Everything in the entries is to be written out exactly, except for the pictures.

══════

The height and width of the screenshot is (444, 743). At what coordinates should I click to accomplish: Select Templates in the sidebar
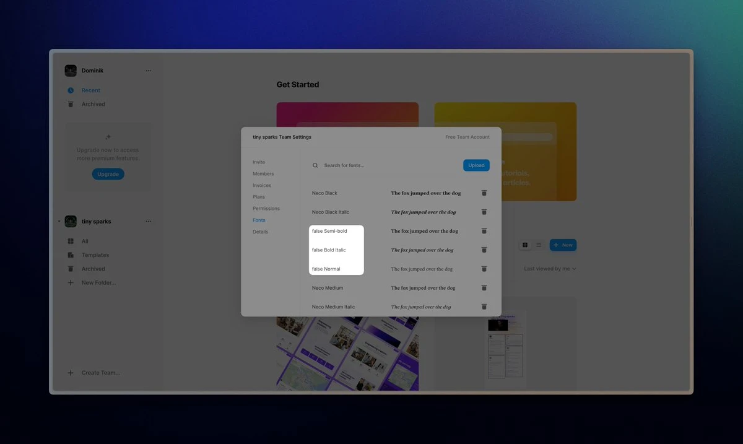pyautogui.click(x=95, y=255)
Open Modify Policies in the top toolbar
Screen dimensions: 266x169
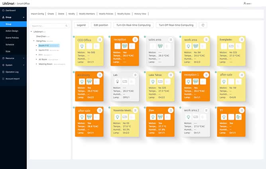[x=105, y=14]
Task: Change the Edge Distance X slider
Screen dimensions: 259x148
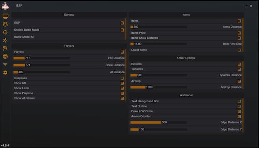Action: pyautogui.click(x=159, y=123)
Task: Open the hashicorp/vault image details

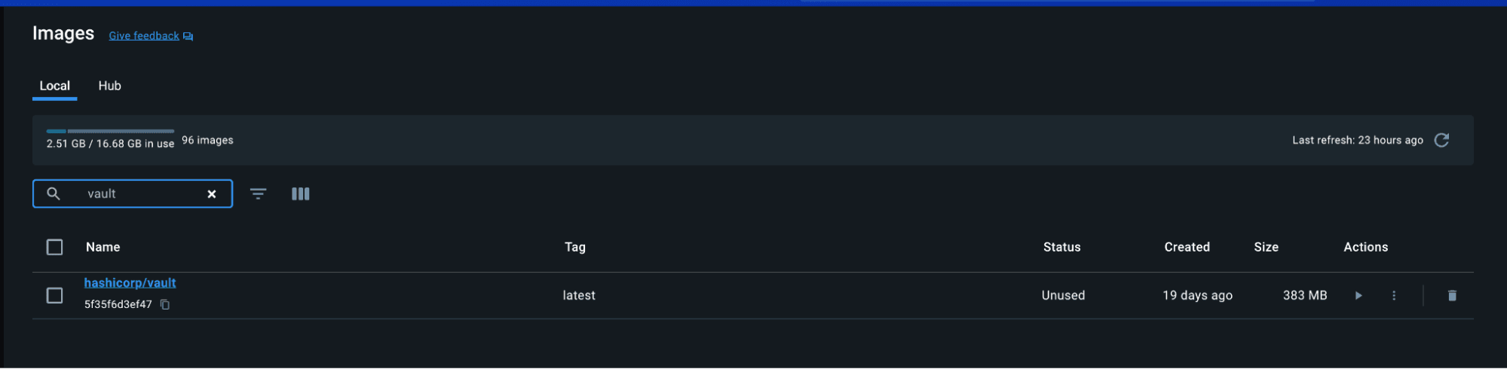Action: coord(130,283)
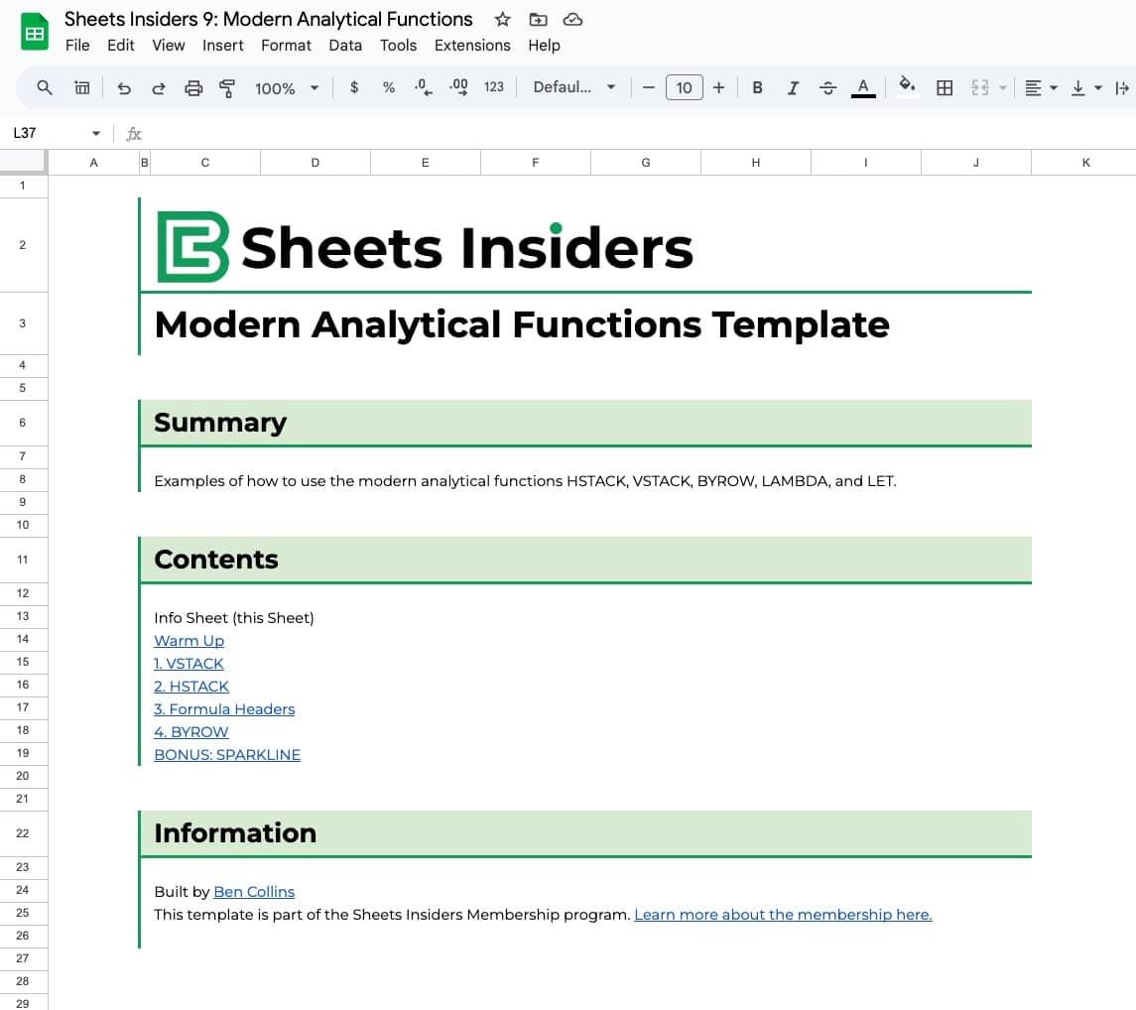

══════

- Final answer:
The height and width of the screenshot is (444, 743). At what coordinates should I click to accomplish: Select Templates in the sidebar
pyautogui.click(x=95, y=255)
Open Modify Policies in the top toolbar
Screen dimensions: 266x169
[x=105, y=14]
Task: Change the Edge Distance X slider
Screen dimensions: 259x148
Action: pyautogui.click(x=159, y=123)
Task: Open the hashicorp/vault image details

Action: coord(130,283)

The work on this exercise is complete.